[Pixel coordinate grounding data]
BEGIN

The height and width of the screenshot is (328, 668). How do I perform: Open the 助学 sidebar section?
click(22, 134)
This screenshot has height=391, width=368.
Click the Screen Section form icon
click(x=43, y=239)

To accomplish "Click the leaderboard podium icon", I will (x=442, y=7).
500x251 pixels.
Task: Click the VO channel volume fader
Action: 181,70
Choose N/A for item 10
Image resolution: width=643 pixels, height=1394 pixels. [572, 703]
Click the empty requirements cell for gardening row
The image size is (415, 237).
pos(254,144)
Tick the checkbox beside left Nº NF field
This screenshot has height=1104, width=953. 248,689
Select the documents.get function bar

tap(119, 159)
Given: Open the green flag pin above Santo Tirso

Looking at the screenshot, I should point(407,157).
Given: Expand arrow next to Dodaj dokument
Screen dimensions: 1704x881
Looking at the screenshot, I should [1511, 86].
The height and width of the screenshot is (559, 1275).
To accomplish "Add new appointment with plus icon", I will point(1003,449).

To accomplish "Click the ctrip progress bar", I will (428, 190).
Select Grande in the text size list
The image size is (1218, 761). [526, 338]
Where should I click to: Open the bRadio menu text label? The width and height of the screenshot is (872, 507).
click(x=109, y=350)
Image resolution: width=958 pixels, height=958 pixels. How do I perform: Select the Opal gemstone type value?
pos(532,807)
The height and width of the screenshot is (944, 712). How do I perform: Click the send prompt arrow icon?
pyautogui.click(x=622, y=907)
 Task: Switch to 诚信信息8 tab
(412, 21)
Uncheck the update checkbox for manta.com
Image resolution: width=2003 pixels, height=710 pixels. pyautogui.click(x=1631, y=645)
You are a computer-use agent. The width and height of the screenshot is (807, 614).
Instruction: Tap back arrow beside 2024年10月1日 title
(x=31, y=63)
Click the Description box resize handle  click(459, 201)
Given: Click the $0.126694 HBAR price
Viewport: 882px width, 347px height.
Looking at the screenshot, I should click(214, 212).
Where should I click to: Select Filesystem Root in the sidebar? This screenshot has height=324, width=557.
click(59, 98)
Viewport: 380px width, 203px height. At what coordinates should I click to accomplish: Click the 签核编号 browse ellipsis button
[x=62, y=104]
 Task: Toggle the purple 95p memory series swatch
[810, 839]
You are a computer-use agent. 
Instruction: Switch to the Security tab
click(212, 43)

END

Set out the records again, exactly as they appear above.

- _Final answer_:
The height and width of the screenshot is (328, 668). How do I perform: Open the 助学 sidebar section?
click(22, 134)
This screenshot has height=391, width=368.
Click the Screen Section form icon
click(x=43, y=239)

To accomplish "Click the leaderboard podium icon", I will (x=442, y=7).
500x251 pixels.
Task: Click the VO channel volume fader
Action: 181,70
Choose N/A for item 10
Image resolution: width=643 pixels, height=1394 pixels. [572, 703]
Click the empty requirements cell for gardening row
The image size is (415, 237).
pos(254,144)
Tick the checkbox beside left Nº NF field
This screenshot has height=1104, width=953. 248,689
Select the documents.get function bar

tap(119, 159)
Given: Open the green flag pin above Santo Tirso

Looking at the screenshot, I should point(407,157).
Given: Expand arrow next to Dodaj dokument
Screen dimensions: 1704x881
Looking at the screenshot, I should [1511, 86].
The height and width of the screenshot is (559, 1275).
To accomplish "Add new appointment with plus icon", I will point(1003,449).

To accomplish "Click the ctrip progress bar", I will (428, 190).
Select Grande in the text size list
The image size is (1218, 761). [526, 338]
Where should I click to: Open the bRadio menu text label? The width and height of the screenshot is (872, 507).
click(x=109, y=350)
Image resolution: width=958 pixels, height=958 pixels. How do I perform: Select the Opal gemstone type value?
pos(532,807)
The height and width of the screenshot is (944, 712). How do I perform: Click the send prompt arrow icon?
pyautogui.click(x=622, y=907)
 Task: Switch to 诚信信息8 tab
(412, 21)
Uncheck the update checkbox for manta.com
Image resolution: width=2003 pixels, height=710 pixels. pyautogui.click(x=1631, y=645)
You are a computer-use agent. The width and height of the screenshot is (807, 614).
Instruction: Tap back arrow beside 2024年10月1日 title
(x=31, y=63)
Click the Description box resize handle  click(459, 201)
Given: Click the $0.126694 HBAR price
Viewport: 882px width, 347px height.
Looking at the screenshot, I should click(214, 212).
Where should I click to: Select Filesystem Root in the sidebar? This screenshot has height=324, width=557.
click(59, 98)
Viewport: 380px width, 203px height. At what coordinates should I click to accomplish: Click the 签核编号 browse ellipsis button
[x=62, y=104]
 Task: Toggle the purple 95p memory series swatch
[810, 839]
You are a computer-use agent. 
Instruction: Switch to the Security tab
click(212, 43)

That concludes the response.